Andy Davidson told TheBlaze Wednesday he is proud his son stood up for his rights, choosing in-school suspension instead of taking off a T-shirt that Davidson claims school officials found offensive.
The green shirt worn by Christian Davidson, an eighth-grade student at Spring Hill Middle School in Longview, Texas, had an eagle printed in yellow on the front with a Bible verse on the back, an American flag on the left sleeve and the apparently controversial words on the left.
The verse was Romans 13:12, which states “The night is nearly over; the day is almost here. So let us put aside the deeds of darkness and put on the armor of light.”
The left shoulder of the shirt, which was designed by the father’s own company Maker’s Militia, has the words “God,” “guns” and “country” stacked.
Andy Davidson said the vice principal spotted his son’s shirt as he was approaching the school Tuesday morning.
“He said he had been waiting for him to wear that shirt again,” Davidson said.
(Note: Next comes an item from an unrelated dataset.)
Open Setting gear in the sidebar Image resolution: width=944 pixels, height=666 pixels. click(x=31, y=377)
Christian was led to principal Kathy Parker’s office where he was told he could either flip his shirt inside out or wear a school-issued shirt over it.
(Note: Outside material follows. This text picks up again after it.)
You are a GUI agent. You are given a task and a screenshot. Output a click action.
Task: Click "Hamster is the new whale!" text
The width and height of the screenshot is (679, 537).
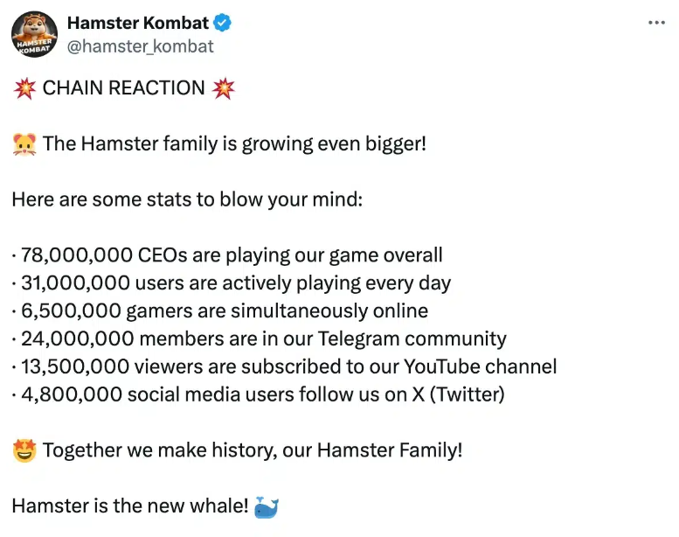[x=130, y=506]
[sharequote align=”center”]”I teach my son to obey the law until the law imposed is quite unlawful.”[/sharequote]
“My son refused both,” Davidson said.
“The shirt they were going to give him was 3XL, orange inmate shirt,” he added, noting his son is a medium in size. “He stood his ground and it makes me proud.”
He said administrators then told Christian to call his parents so that they might bring him another shirt. Davidson drove promptly to the school and said he proceeded to have an hour-long discussion about his son’s right to wear the shirt.
The district’s superintendent, in an emailed statement, said the shirt pictured on Davidson’s Facebook page is not the one Christian wore to school.
When we asked Davidson about this, he said the shirt his son wore was identical except it had an additional Maker’s Militia logo on the back.
“(Parker) said what my son was wearing was intolerable attire,” Davidson said.
According to the ISD’s student handbook, clothing cannot have “pictures, logos, phrases, letters or words printed on them that are obscene, suggestive, crude or immoral in the judgment of the administration.”
More specifically, these could include “nude/semi-nude figures, pictures or logos of alcoholic beverages and tobacco; obscene gestures; curse words; slang words; portrayal of drug paraphernalia; figures in suggestive postures; skulls and crossbones; and macabre words or graphics.”
Though no specific mention of firearms or guns is included, Davidson said the principal said it was within her discretion to make this judgment.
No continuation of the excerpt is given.